My boyfriends ex wife is completely out of her mind. To the point where I actually feel sorry for her. She is constantly calling him, 10 times a day to say different things. One day she says he's a terrible father, the message he's a great father. The next message she'll tell him what time to pick up his daughter, when he already knows due to the court order. She is just crazy. She is constantly harrassing him, saying things about me as well. She is to be married to the man she had an affair w/ in 6 mnths and still will not leave us alone. Is there anything he can do? Can he have an attny write up a letter stating she is not allowed to contact him unless it is directly involving his daughter? She also calls a million times when he has her on his weekend. I dont see the point. Due to his work schedule he doesn't get his daughter until saturday afternoons, she only lets him have his daughter on his fridays when she wants to go out of town or when its conveniant for her. She constantly says how her and her new husband to be have decided not to share my boyfriends daughter w/ him anymore. What is that? She can't do that, it's not her decision. He is her father, he is a great father. She keeps claiming she's going to take custody away, and how she hates me being around her daughter. I am so good to their daughter. She's an innocent 6 yr old child caught in the middle of this non-sense and it makes me so sad. What can this ex really do if anything? Can my boyfriend do anything to get her harrassing phone calls to stop? It's mentally disturbing. Last night alone she told him she's not doing him any favors w/ visitations (which she doesn't anyways) and that shes taking him back to court, for what I dont know. Then 3 hours later she called him saying she knows he cares for his daughter and wants to share her w/ him. It's emotionally damaging to him and Im very worried. HELP!!!!!!!!!!!!!!!!!!!!
 


DelanaH

Member
He needs to start documenting everything...... every phone call or contact, time it took place and general info about the contact/call. Good and Bad.... log it all. If she leaves messages .....save them. This won't help you now but if she takes Him back to court for God knows what, you will have harassment documentation.

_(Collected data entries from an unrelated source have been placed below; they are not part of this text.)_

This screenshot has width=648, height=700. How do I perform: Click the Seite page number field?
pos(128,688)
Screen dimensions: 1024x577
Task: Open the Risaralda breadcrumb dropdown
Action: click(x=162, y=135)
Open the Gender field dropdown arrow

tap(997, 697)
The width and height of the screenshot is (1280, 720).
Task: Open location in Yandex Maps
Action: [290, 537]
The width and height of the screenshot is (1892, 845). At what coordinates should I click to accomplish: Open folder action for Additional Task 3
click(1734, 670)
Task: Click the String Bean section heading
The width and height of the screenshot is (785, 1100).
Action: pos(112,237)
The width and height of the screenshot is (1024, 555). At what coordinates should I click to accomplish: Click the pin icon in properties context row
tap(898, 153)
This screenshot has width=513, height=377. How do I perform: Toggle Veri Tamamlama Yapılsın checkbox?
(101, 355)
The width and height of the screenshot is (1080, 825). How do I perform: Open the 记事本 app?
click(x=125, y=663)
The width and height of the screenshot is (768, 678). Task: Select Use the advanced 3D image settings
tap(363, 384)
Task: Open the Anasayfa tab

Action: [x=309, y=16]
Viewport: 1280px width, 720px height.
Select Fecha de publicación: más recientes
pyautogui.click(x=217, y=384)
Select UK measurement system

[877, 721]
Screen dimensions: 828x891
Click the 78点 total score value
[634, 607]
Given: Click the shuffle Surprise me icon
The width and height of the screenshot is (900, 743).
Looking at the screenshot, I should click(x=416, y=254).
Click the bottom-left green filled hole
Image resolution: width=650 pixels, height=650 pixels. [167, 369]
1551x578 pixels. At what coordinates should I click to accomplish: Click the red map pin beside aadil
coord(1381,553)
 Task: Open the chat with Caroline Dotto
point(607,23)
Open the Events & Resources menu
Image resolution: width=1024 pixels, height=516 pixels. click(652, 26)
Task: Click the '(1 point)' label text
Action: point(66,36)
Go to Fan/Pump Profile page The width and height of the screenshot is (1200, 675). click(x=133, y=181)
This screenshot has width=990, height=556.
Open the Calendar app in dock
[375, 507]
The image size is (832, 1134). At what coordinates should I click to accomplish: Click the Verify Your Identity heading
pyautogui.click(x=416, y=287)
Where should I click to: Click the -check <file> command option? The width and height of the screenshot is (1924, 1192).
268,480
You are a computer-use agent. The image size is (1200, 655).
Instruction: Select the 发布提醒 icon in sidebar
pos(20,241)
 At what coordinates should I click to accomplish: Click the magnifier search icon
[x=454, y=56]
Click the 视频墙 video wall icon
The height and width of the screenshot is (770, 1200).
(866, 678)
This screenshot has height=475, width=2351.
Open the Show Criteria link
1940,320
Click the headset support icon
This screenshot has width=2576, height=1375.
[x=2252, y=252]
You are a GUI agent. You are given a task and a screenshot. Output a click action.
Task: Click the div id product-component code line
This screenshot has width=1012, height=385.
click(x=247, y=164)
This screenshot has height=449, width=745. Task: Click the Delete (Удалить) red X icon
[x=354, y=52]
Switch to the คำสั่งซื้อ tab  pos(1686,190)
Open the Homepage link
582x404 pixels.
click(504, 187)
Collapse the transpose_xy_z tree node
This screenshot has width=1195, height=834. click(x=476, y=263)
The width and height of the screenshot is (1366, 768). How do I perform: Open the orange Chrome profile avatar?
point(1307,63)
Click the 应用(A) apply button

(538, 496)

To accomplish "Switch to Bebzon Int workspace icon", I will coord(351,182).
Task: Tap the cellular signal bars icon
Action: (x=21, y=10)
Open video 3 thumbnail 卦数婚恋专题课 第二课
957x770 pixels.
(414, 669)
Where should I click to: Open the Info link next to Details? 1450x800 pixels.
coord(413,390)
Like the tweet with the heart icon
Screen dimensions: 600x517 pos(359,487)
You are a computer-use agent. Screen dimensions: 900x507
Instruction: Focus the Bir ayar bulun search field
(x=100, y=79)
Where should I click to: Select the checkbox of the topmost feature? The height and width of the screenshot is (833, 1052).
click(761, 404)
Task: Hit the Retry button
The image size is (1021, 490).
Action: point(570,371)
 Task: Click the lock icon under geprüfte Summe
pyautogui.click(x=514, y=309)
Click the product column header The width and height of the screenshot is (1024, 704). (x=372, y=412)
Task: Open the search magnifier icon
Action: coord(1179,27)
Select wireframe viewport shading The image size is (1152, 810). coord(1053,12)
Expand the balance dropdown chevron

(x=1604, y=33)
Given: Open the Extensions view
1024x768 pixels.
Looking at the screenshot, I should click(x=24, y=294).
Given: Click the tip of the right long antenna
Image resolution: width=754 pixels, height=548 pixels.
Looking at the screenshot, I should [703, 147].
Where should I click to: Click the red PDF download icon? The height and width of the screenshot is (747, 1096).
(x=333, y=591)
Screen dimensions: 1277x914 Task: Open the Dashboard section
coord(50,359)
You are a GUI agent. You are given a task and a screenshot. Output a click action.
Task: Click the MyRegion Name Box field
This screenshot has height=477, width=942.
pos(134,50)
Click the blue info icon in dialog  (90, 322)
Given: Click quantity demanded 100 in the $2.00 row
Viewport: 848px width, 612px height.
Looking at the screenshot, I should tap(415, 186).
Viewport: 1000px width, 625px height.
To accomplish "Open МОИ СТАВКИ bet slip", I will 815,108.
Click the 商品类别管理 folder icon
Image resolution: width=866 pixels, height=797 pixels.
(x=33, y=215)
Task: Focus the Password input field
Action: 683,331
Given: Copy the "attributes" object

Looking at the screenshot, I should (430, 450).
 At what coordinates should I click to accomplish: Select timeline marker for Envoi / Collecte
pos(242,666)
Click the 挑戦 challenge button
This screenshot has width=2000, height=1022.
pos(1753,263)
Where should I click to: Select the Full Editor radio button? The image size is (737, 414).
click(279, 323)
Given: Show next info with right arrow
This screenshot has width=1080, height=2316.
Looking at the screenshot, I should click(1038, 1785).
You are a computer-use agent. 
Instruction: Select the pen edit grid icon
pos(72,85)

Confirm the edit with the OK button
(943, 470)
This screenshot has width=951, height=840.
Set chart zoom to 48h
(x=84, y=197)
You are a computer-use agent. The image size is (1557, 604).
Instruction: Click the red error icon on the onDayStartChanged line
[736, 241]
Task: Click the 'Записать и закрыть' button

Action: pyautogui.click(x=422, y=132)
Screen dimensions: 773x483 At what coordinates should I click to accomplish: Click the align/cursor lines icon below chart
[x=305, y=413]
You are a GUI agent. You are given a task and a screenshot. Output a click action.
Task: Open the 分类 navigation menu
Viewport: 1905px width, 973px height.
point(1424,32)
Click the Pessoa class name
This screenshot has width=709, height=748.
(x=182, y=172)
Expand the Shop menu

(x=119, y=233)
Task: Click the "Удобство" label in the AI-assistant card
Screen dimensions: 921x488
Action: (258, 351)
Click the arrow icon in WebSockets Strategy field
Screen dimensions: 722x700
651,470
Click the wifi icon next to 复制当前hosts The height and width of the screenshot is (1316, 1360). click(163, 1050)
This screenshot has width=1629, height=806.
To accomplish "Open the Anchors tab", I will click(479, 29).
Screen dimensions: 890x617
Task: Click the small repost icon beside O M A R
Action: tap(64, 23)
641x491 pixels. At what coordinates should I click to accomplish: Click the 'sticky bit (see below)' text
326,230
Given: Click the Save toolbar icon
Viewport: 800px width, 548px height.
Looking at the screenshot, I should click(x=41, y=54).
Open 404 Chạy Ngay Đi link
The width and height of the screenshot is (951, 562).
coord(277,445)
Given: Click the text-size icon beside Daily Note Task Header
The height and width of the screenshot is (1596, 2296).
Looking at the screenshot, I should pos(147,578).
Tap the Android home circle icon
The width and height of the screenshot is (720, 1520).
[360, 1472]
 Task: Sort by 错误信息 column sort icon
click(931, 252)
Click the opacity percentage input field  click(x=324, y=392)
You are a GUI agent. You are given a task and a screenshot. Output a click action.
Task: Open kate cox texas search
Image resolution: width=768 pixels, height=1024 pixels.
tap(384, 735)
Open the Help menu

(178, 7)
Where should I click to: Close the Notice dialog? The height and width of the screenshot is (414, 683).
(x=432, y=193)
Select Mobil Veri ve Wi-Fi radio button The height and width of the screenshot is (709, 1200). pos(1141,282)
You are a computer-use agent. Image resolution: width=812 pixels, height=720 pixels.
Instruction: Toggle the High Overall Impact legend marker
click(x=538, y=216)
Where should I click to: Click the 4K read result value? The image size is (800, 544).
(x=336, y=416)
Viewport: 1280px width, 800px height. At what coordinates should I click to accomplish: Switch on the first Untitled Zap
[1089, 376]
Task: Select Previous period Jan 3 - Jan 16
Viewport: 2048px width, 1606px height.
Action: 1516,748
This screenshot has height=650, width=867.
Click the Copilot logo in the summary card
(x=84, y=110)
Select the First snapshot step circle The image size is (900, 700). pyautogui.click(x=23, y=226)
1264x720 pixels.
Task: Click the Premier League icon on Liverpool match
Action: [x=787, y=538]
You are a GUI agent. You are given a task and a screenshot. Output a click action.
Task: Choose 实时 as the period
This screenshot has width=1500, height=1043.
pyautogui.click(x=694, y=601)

Due to his work schedule he doesn't get his daughter until saturday afternoons, she only lets him have his daughter on his fridays when she wants to go out of town or when its conveniant for her. This statement doesn't really make since to me? What do the court papers say? Thats when his visits should be. She can't deny him what the papers say.
 

DelanaH

Member
A lot of times you can talk to an attorney for free (1time) When my ex was making those type of threats to me, I contacted an attorney and he really eased my mind. Your B/F will need to be the one doing this... not you. As much as you want to help..... its best if he does it..... just make sure you are there for moral support.
 

worriedIL

Member
Thank you so much for replying. I feel like Im all alone in this!

The court papers say that he is to have his daughter every other weekend from i believe friday at 7pm-Sunday at 8pm. He doesn't get out of work until 7-8pm during the week and has to work saturday mornings from 9-12pm. The divorce papers say that the ex will be flexible with this. Before they were divorced the child came to work with him all the time. Now that they are divorced, the ex says he can't have the daughter at work because it's not save. Now she lets him have her at work every so often (once a month) when it works into her schedule. It drives me absolutely nuts. He has been a few minutes late dropping his daughter off, and has called her due to the traffic or what not and she always calls the police or threatens too.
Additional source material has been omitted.